Formed in 1976 in the U.K., the Damned is credited as the first punk band to release a single (“New Rose”) and an album (Damned Damned Damned), and the first to tour the United States. Rat Scabies’ mix of punk aggression and Keith Moon–style flamboyance make him one of the more entertaining and incendiary drummers in rock history. Listeners need only hear “Love Song,” the opening track from the band’s 1979 masterpiece Machine Gun Etiquette, to understand the roots of Green Day’s Tre Cool and any number of modern punk drumming icons.
Scabies (real name Christopher Millar) met the Damned’s original guitarist Brian Robertson, aka Brian James, after a failed audition for the punk band London SS, a group that spurned future members of the Clash and Generation X. After Scabies and James decided to start their own band, they invited Dave Vanian and a young kid named Sid Vicious to be its singer. Only Vanian showed up to the audition, and with Raymond Burns, aka Captain Sensible, added on bass, the Damned was formed.

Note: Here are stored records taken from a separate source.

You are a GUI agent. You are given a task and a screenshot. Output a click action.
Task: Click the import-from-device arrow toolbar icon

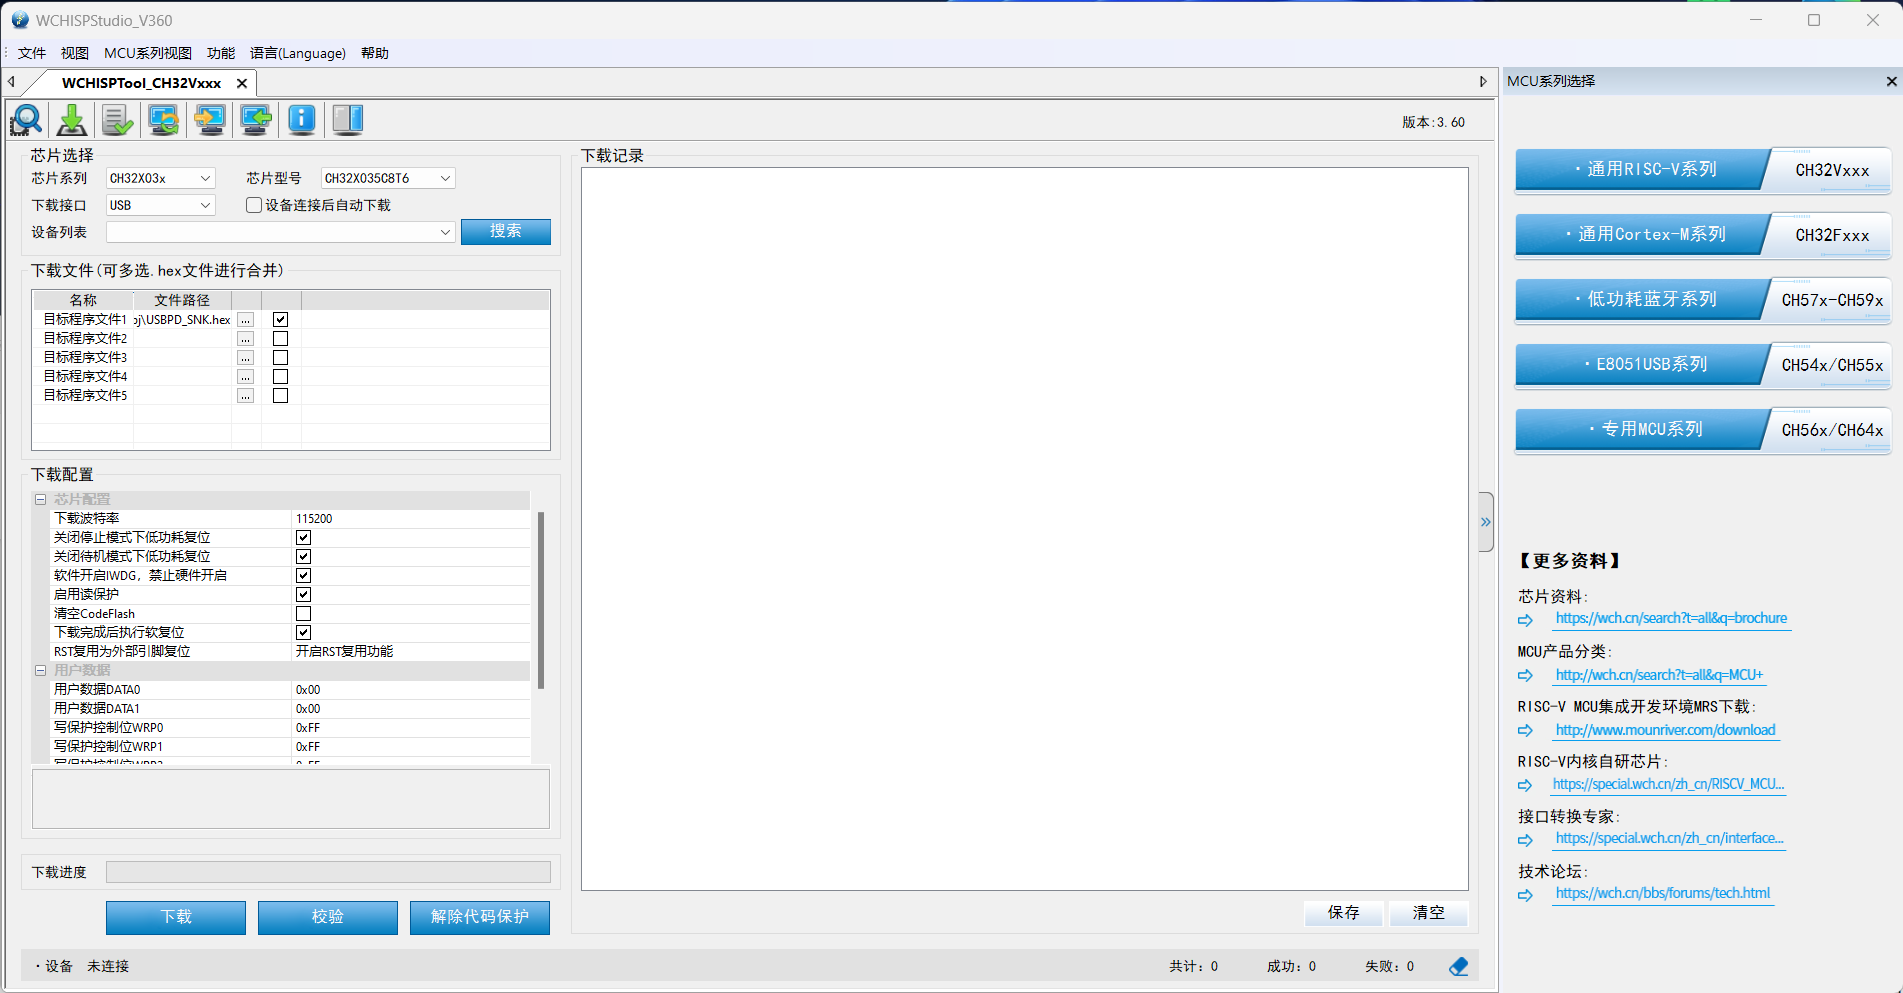click(255, 120)
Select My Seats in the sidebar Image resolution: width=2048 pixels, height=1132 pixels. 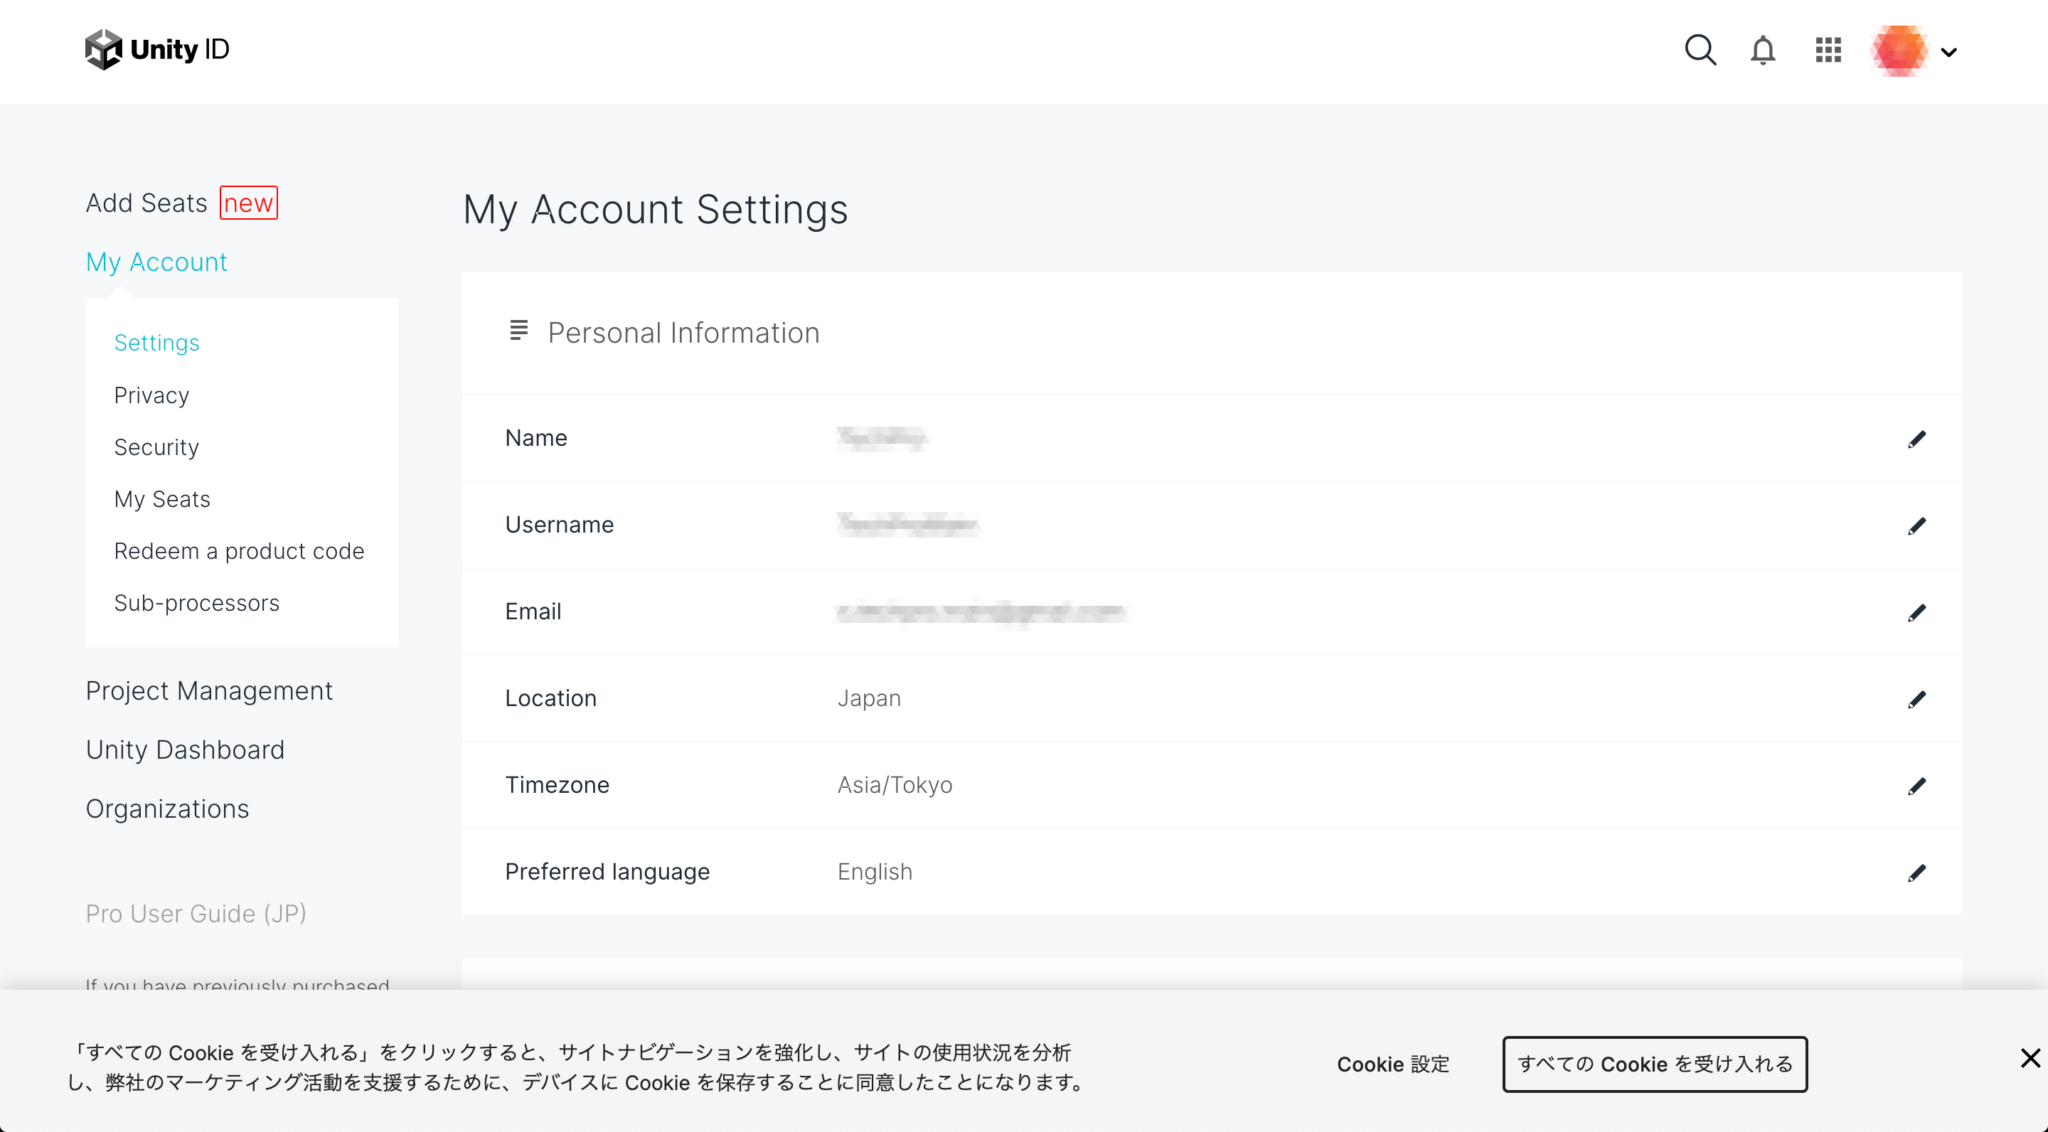click(x=162, y=499)
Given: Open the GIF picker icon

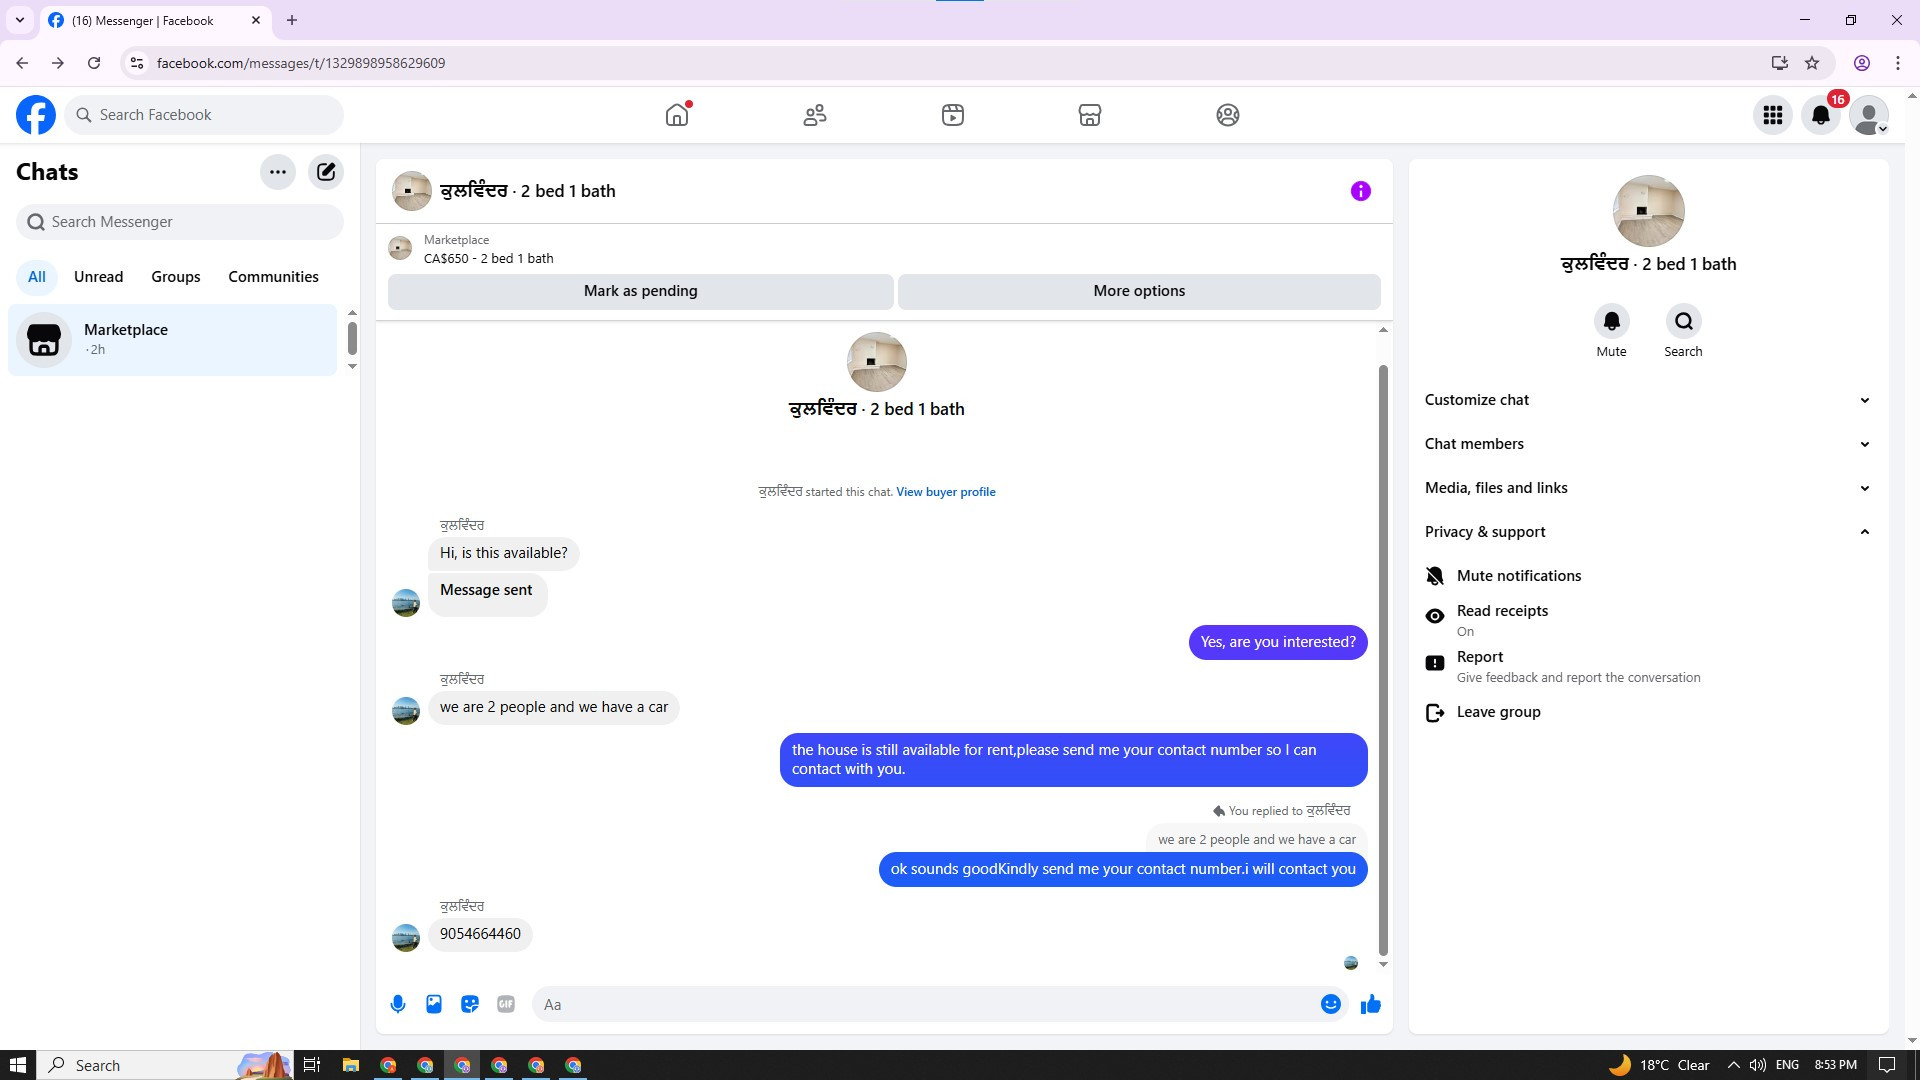Looking at the screenshot, I should tap(506, 1004).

Though the Damned’s 1977 U.S. tour would later be credited for inspiring many musicians of the first wave of west coast hardcore punk, the group broke up after their second album, Music For Pleasure, infamously produced by Pink Floyd’s Nick Mason, flopped critically and commercially. Resurfacing with ex-Saints bassist Algy Ward and Captain Sensible now on guitar, the band released the remarkable comeback album Machine Gun Etiquette in 1979, the ambitious Black Album in 1980, and the progressively more gothic-sounding Strawberries (1982) and Phantasmagoria (1985). The band’s following release, Anything, though featuring a popular cover of Love’s classic “Alone Again Or,” was a failure, and their record contract with MCA was dissolved in 1987. The Damned released Final Damnation in 1988, and soon after broke up once again. Advertisement
In the ’90s Guns N’ Roses and the Offspring recorded cover versions of Damned songs “New Rose” and “Smash It Up,” respectively, exposing a new generation of fans to their music. The Damned reformed yet again in 1993, with another new lineup, Scabies included, and recorded Not Of This Earth. By the time the album was released, however, the Damned split once more as a result of legal problems, with Vanian and Sensible accusing Scabies of releasing the album without proper authorization.
Scabies was recently heard from as the main character in the book Rat Scabies And The Holy Grail, written by music journalist Christopher Dawes. While he may not be a member of the Damned any more, he will always be remembered as an innovator and an integral member of a group that countless others modeled themselves after.